Organizing for the Marquette meeting is going forward. John Harrington and his program committee have been working very hard to set the schedule of panels. Final decisions on the program should be made soon, and a draft version will be posted on the ACIS and the conference websites early in 2002. Local arrangements are also going well, and we hope to give conference attendees a good sense of the rich heritage of Milwaukee’s Irish culture. Information on housing and a conference registration form are included in this issue, and I am looking forward to seeing you all here in Milwaukee next June.
Announcements of the winners of the annual ACIS book prizes appear in this issue. It is a great pleasure to honor the achievements of these fine scholars, but it also provides an opportunity to remember the significant contributions that all of our members are making to Irish Studies. Your efforts in scholarship, classroom teaching, and community outreach continually reinforce the importance of our discipline and enhance understanding, both within the organization and in the broad Irish community, of the importance of this field. The success that ACIS now enjoys is a tribute to the work each member.
Warm regards,
Michael
2002 ACIS CONFERENCE
The next national meeting of the American Conference for Irish Studies will take place at Maquette University, 5-8 June 2002. Highlighting the conference will be plenary talks by Senator David Norris, Professor Nancy Curtin, Professor Charles Fanning, and Professor Thomas Hachey. There will also be a special production of Eugene O'Neil's Ah Wilderness, a screening of Irish Destiny, and performances by Leahy's Luck and the Cashel-Denehey Dancers. For general information consult the Web site: http://www.marquette.edu/courses/engl/gillespm/
Housing is available on campus at the newly refurbished East Hall (central air, private bath, rec. facilities with pool) at $35/night for a single $48/night for a double. For further information contact Sean Berchtold at (414) 288-7208 by 30 April 2002. Hotel rooms are available at the Milwaukee Hilton at $129/night. Contact reservations: (414) 271-7250. Rooms are also available at the Holiday Inn Milwaukee City Center at $74/night. Contact reservations: (414) 273-2950 by 15 April 2002. For all reservations, identify yourself as a participant in the Marquette University Irish Studies Conference. Incidentally, there is a unique opportunity for selected scholars attending the Marquette ACIS to view the Ed Ward Irish Music Archive. It is one of the best collections in the country of sheet music and other materials relating to Irish and Irish-American music. Access is limited, so if you are interested in viewing the collection please contact Michael Patrick Gillespie at michael.gillespie@marquette.edu
BOOK PRIZES
The following are the winners of the 2000 ACIS Book Awards:
The Adele Dalsimer Prize for the best dissertation submitted to the committee is awarded to Ben Novick for his Ireland’s Revolutionary War.

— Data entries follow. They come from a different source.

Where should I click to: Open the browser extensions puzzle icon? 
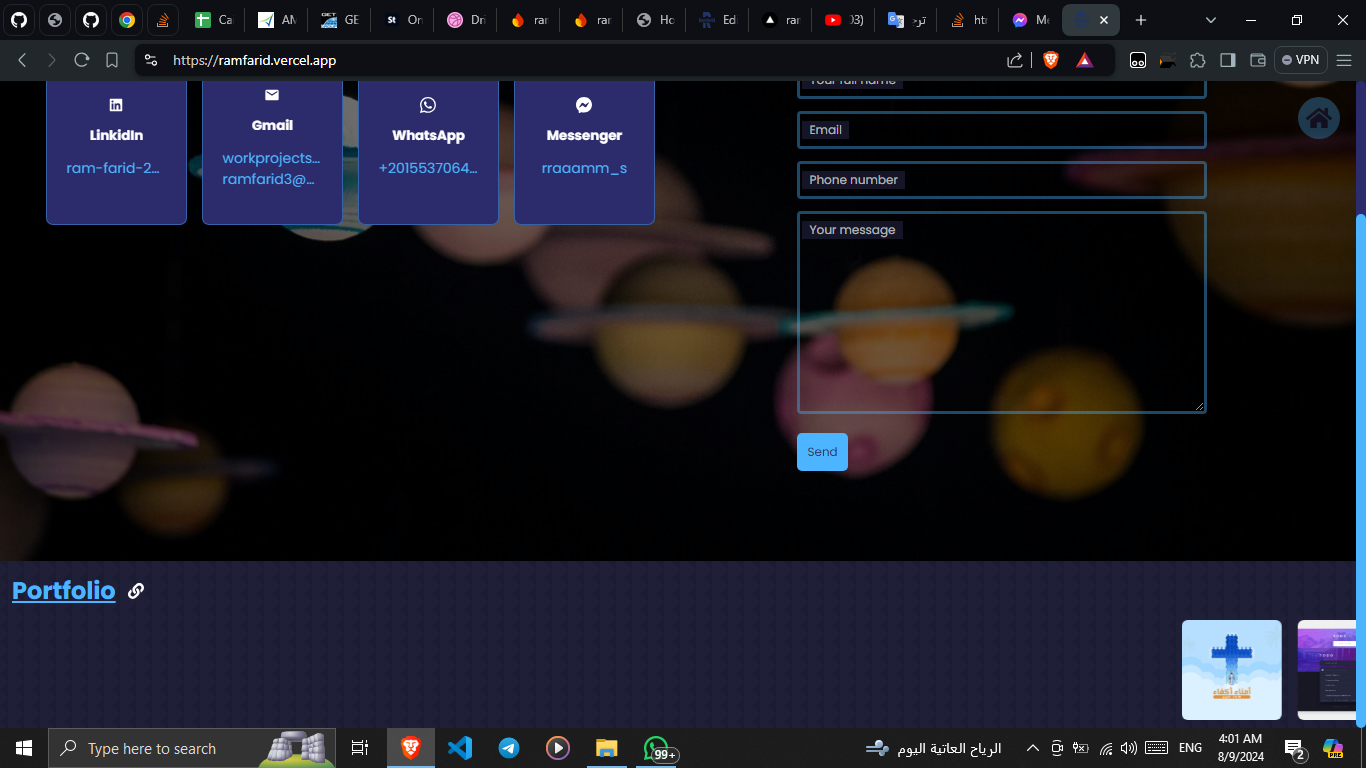pos(1198,60)
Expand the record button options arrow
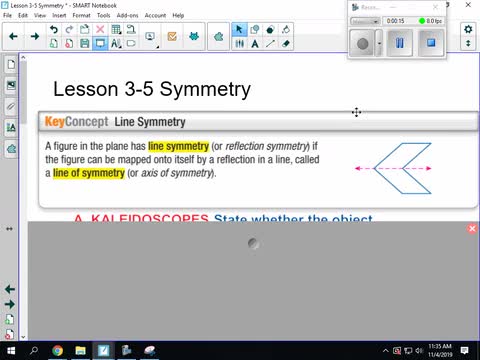 [x=379, y=43]
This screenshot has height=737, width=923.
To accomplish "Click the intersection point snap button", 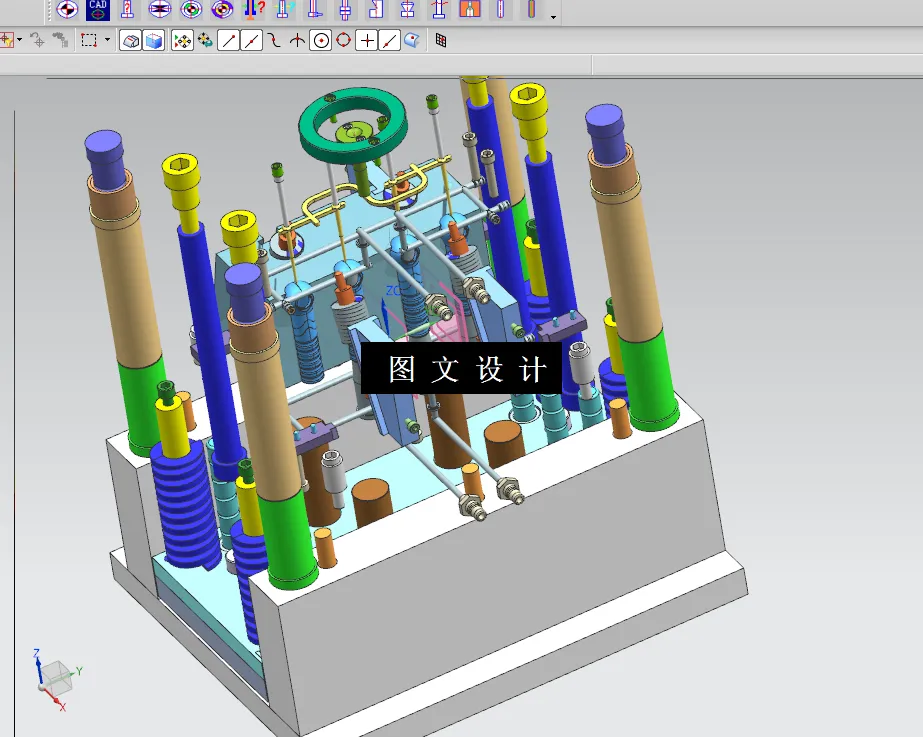I will tap(295, 41).
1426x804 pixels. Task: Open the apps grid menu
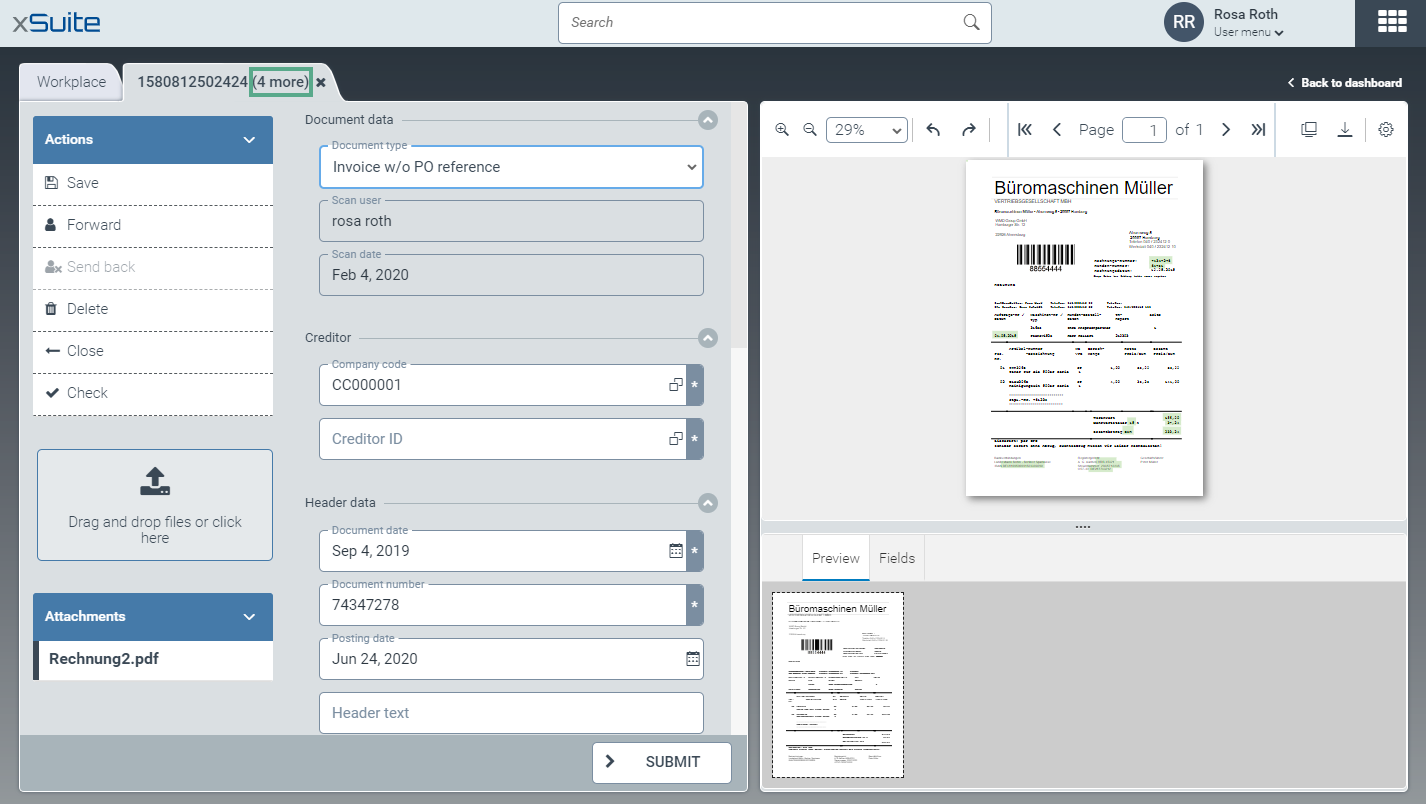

The James S. Donnelly, Sr., Prize for the best study in history and the social sciences submitted to the committee is awarded to Angela Bourke for her book, The Burning of Bridget Cleary.
The Michael J. Durkin Prize for the best study in language and culture submitted to the committee is awarded to Eamonn Wall for his book Notes on the New Ireland and to Tony Crowley for his book The Politics of Language in Ireland.
The Robert Rhodes Prize for the best study in literature submitted to the committee is awarded to Declan Kiberd for Irish Classics.
The Donald Murphy Prize for the best first book submitted to the committee is awarded to Sean Farrell for his Rituals and Riots.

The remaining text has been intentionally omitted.